„Wir versenden keine Leseexemplare – wir ziehen es vor, einen Vorgriff auf die Zukunft des Buches zu machen:
Seit Montag, 11. August, bis Freitag, 29. August, steht das komplette Buch online. Sie können es hier aufrufen, lesen, sich ausdrucken, abheften, binden, verschenken, verwerfen – was immer Sie wollen.“
Mit diesen Worten verweist der geschätzte Kollege und Edition Köln – Verleger Peter Faecke auf seinen neuen Kriminalroman →„Die Tangosängerin“, und diese“Zukunft des Buches“ sticht einem dabei natürlich ins Auge.
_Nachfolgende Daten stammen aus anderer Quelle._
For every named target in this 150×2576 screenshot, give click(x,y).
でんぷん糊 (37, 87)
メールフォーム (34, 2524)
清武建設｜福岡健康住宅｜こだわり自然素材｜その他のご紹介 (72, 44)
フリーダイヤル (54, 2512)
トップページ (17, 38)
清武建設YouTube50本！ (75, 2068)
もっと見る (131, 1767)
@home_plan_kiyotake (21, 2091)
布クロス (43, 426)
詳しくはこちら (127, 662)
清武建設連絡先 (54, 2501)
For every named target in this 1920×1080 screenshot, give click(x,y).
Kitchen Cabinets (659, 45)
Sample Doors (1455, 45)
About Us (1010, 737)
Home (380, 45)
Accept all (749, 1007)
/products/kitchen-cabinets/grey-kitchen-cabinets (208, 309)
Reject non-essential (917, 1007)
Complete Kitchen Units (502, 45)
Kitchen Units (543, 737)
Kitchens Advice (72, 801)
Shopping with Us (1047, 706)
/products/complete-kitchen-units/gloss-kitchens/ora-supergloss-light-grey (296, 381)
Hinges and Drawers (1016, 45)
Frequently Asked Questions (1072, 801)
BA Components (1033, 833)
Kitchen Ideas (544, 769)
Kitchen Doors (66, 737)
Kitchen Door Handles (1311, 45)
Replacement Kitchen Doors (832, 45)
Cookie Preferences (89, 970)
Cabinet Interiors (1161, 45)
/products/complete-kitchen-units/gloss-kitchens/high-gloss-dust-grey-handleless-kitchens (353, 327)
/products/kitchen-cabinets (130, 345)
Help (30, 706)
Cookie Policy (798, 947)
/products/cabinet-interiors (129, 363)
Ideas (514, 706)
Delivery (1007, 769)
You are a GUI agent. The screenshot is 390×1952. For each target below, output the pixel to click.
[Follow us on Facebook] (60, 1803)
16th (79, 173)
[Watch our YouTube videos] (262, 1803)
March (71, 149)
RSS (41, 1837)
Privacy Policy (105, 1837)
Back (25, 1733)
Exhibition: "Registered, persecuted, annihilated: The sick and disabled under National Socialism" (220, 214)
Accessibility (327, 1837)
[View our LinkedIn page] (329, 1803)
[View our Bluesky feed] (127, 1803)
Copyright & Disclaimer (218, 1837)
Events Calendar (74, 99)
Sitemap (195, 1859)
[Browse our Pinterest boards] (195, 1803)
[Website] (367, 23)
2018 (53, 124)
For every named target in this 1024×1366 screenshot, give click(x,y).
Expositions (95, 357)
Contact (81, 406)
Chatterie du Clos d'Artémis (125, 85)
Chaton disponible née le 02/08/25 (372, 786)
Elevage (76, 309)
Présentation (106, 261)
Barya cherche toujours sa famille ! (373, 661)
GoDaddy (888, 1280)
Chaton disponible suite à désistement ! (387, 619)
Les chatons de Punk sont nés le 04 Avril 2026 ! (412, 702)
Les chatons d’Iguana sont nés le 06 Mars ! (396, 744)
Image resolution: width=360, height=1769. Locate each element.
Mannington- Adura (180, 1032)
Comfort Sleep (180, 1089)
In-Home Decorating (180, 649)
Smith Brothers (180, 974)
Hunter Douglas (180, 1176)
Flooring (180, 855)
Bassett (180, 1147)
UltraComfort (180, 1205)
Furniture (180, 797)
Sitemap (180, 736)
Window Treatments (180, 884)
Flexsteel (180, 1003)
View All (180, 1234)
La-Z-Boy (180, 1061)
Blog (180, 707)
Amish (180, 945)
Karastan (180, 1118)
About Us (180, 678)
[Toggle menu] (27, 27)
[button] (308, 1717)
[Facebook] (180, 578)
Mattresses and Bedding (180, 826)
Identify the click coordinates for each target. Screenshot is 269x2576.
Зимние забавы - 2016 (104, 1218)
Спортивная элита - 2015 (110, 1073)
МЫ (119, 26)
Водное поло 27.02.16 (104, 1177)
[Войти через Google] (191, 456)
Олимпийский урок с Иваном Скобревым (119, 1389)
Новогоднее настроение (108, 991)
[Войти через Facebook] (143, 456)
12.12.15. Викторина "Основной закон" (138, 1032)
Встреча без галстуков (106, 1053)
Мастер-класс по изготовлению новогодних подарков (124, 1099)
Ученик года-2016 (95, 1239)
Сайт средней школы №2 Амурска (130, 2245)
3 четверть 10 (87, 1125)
Aber was meint Faecke eigentlich damit? Die Zukunft des Buches als digitale Datei („Die Tangosängerin“ erscheint auch als e-book)? Die Zukunft des Buches als noch immer Druckwerk, dem sein digitaler Zwilling zu Werbezwecken beigesellt ist? Letzteres wohl. Denn nichts will der Autor weniger als einen digitalen Bestseller ohne Umsatz, während die Druckwerke im Keller verstauben. Und so falsch liegt er damit auch nicht. Noch leben wir in Zeiten, da Bücher in die Hand genommen werden wollen. Die wenigsten schnappen sich ihr Lesegerät und ziehen sich einen mehrhundertseitigen Text durch die Augäpfel. Die Gewichtungen werden sich sicher noch verschieben, aber das wird dauern.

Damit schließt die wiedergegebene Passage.